Microsoft 'Fesses Up, Passed Off Public Art Project As Its Now-Patented 'Virtual Skywriting' Invention
from the is-that-copyright-infringement dept
“Even more curious than the USPTO’s decision to award a patent (7,966,024) this week to Microsoft on something it calls ‘virtual skywriting,’ was the software giant’s decision to provide the USPTO with a well-known, unattributed photo of real skywriting in its patent application as a purported example of its virtual skywriting system ‘in use.’ In response to an inquiry from GeekWire, Microsoft had this to say: ‘The use of the skywriting image in the patent was an error and Microsoft will immediately submit the patent for re-issue proceedings to correct the drawings.
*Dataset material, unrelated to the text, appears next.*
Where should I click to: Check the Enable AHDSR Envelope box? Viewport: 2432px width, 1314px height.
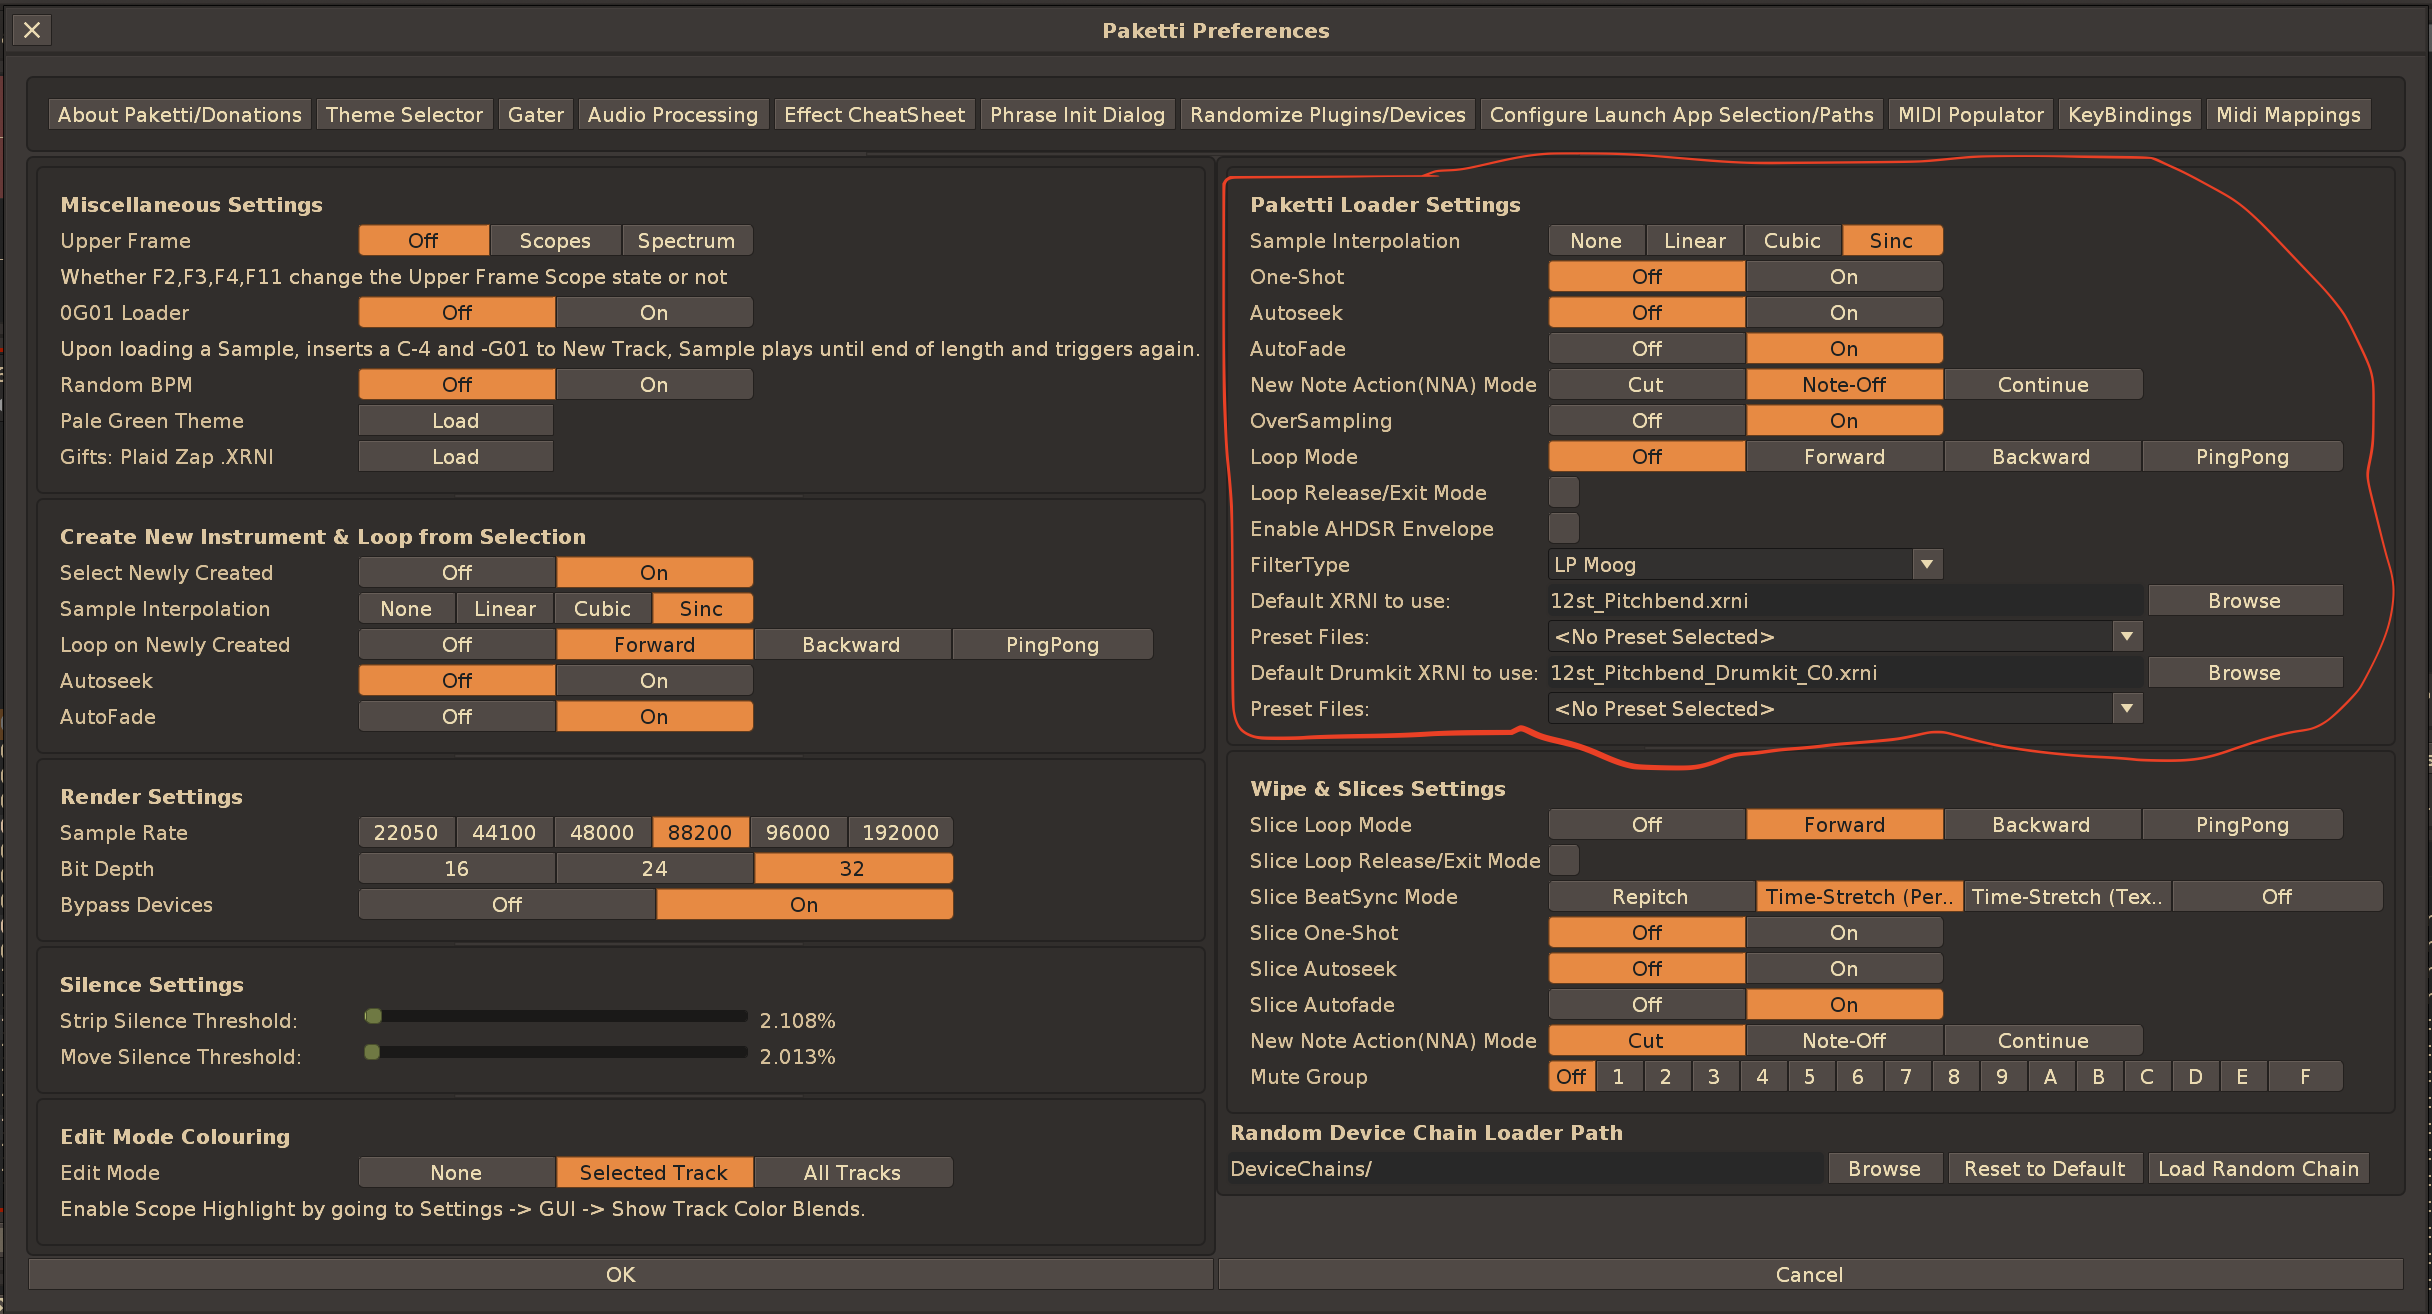click(1563, 528)
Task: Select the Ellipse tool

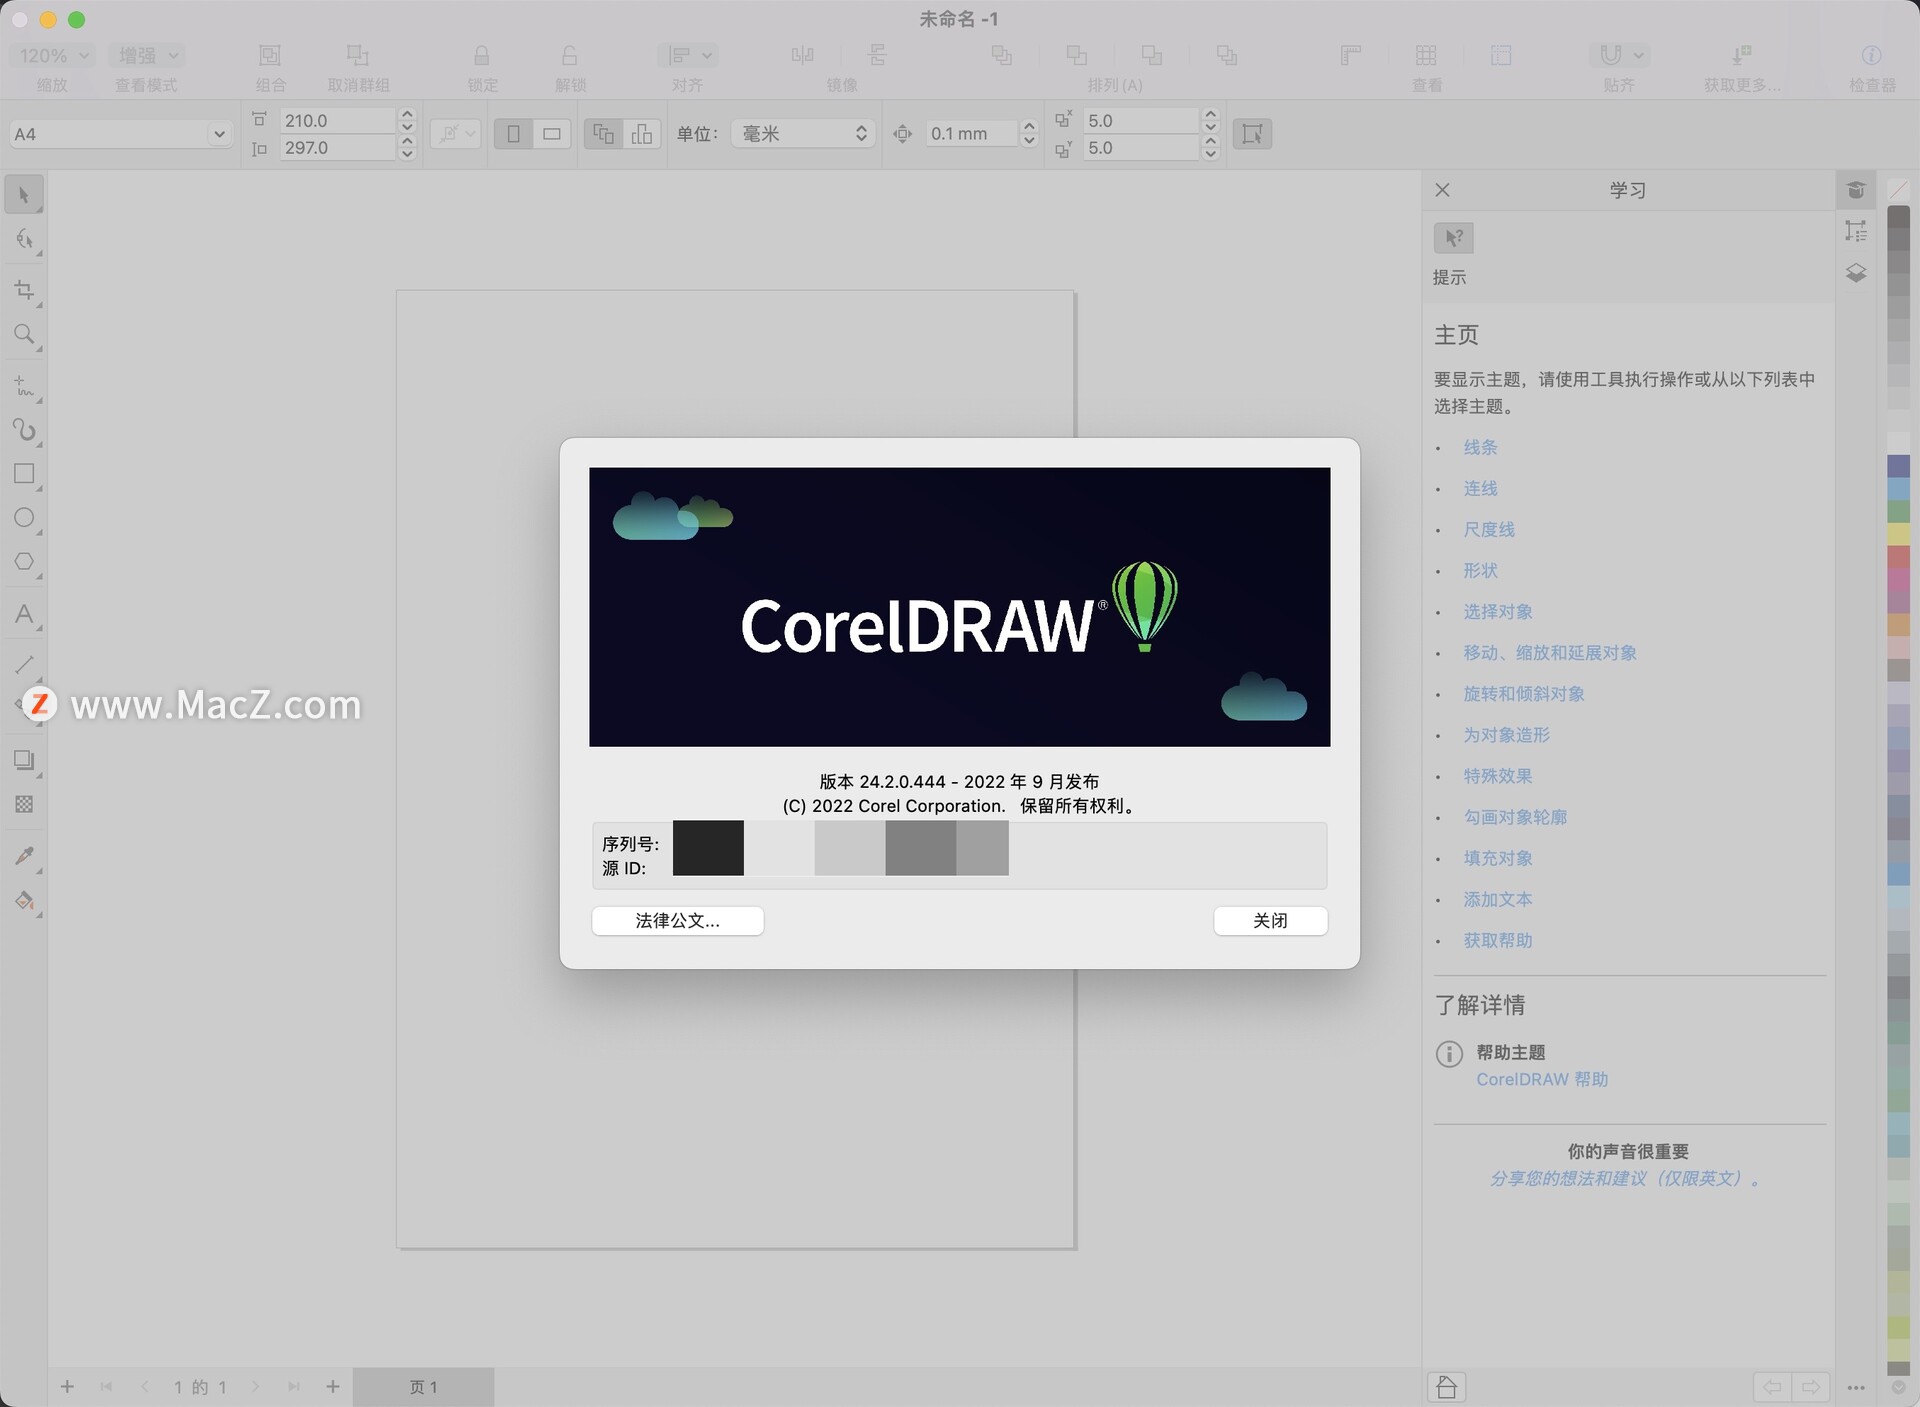Action: [24, 518]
Microsoft regrets any confusion caused by this error.'”
You can see a comparison image from GeekWire below:
Filed Under: copyright, patents, skywriting, virtual skywriting
Comments on “Microsoft 'Fesses Up, Passed Off Public Art Project As Its Now-Patented 'Virtual Skywriting' Invention”
Real skywriting was already patented!
Real skywriting was already patented years ago!
So why didn’t this fall at the prior art hurdle.
I could also point out that 25 years ago I worked on a CGI system for periscope simulation. Our cloud sky pattern (accidentally) spelled a word – so I have some prior art too.
Re: Real skywriting was already patented!
“So why didn’t this fall at the prior art hurdle.”
Because somehow they figured out how to take this program that should be for a touch screen, smart phone and made it work on a 10 year old flip phone.
All joking aside, I just read the abstract and it looks a hell of a lot like the augmented reality program I have for my android called “Layar“. You take a picture, it goes out to the web, finds previously made skywriting, and puts it in for you.
Re: Re: Real skywriting was already patented!
and of course virtual skywriting has been used in opening or end credits of films/TV many times in the past.
You can patent virtual sky writing? How the hell can you patent something in the virtual world that already exists in the real world? It is obvious to anyone skilled in the trade and it has prior art. Of course people will imitate the real world in the virtual world so there should be no patent.
Oh man I’m going to patent casting spells in computer games and make a MINT when I sue World of Warcraft!
Easy street here I come!
Who really gives a toss ?
No one thats who,
This is the first article I have read here in a long time that does not default to a fair use discussion. Curious why this is so.
Sorry Microlosers, I mean Microsoft
That feature is in the 3 year old I phone app UFO Gold.
On my iPhone now and adds a variety of UFO’s to pictures you take and you can ad cloud formations!